Inspector General
Department of Health and Human Services (HHS)
Daniel Levinson
Department of Health and Human Services (HHS)
United States

Daniel R. Levinson has headed the Office of Inspector General of the U.S. Department of Health and Human Services (HHS) for over a decade. A lawyer and a certified fraud examiner, Mr. Levinson leads an independent and objective organization of more than 1,500 auditors, evaluators, investigators, and lawyers, who oversee the integrity and efficiency of the Nation's one trillion dollar annual investment in Federal health and human services programs. Oversight responsibilities include the Centers for Medicare & Medicaid Services, Administration for Children and Families, Centers for Disease Control and Prevention, Food and Drug Administration, and National Institutes of Health.

Mr.

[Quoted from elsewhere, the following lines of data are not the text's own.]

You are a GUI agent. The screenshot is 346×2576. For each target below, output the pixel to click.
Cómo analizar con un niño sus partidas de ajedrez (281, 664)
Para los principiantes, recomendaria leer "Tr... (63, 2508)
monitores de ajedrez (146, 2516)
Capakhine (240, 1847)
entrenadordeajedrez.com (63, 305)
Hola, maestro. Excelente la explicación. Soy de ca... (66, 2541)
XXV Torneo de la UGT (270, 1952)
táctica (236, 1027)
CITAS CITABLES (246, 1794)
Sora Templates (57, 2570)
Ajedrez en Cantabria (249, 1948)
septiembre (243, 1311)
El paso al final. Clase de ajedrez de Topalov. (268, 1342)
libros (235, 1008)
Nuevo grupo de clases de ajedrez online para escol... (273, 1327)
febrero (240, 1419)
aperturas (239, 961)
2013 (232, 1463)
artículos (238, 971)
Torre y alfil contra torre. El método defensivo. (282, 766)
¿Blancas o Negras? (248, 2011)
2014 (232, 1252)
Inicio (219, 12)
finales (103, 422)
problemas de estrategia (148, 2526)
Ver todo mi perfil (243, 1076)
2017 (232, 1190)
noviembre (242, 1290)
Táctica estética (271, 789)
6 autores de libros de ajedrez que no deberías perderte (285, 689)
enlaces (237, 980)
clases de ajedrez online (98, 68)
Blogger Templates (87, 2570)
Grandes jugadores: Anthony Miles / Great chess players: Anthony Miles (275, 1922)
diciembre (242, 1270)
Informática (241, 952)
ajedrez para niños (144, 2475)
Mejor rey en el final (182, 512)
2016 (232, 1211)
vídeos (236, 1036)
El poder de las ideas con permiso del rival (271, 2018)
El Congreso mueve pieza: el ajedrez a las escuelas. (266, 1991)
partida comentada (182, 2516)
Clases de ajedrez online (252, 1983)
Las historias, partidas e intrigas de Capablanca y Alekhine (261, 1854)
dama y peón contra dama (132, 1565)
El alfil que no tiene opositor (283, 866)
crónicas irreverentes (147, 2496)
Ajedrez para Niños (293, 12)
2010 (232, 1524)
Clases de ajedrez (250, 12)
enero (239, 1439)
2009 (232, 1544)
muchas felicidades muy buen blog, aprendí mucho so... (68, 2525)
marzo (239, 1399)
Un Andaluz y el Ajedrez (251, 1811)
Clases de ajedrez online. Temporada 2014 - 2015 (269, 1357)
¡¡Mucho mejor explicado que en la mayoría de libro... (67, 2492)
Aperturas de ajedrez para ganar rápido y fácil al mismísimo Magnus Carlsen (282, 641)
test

Levinson participates in a number of interagency oversight entities and public-private partnerships. He serves on the Executive Council of the Council of the Inspectors General on Integrity and Efficiency. In 2011, he was appointed by President Obama to be a member of the Government Accountability and Transparency Board. Mr. Levinson was a member of the Recovery Act Accountability and Transparency Board and now serves on the governing body of the Health Care Fraud Prevention Partnership. In 2015, he was named a Senior Fellow of the Administrative Conference of the United States.

Mr. Levinson first entered Federal service in 1983 as Deputy General Counsel of the U.S. Office of Personnel Management. He thereafter served as General Counsel of the U.S. Consumer Product Safety Commission. In 1986, he was appointed by President Reagan to be Chairman of the U.S. Merit Systems Protection Board, a bipartisan, quasi-judicial agency that adjudicates Federal civilian personnel appeals. He was appointed by President George W. Bush to be Inspector General of the U.S. General Services Administration in 2001 and of HHS in 2005.

Mr. Levinson is a Phi Beta Kappa graduate of the University of Southern California and earned his law degree from Georgetown University, where he served as Notes and Comments editor of The American Criminal Law Review.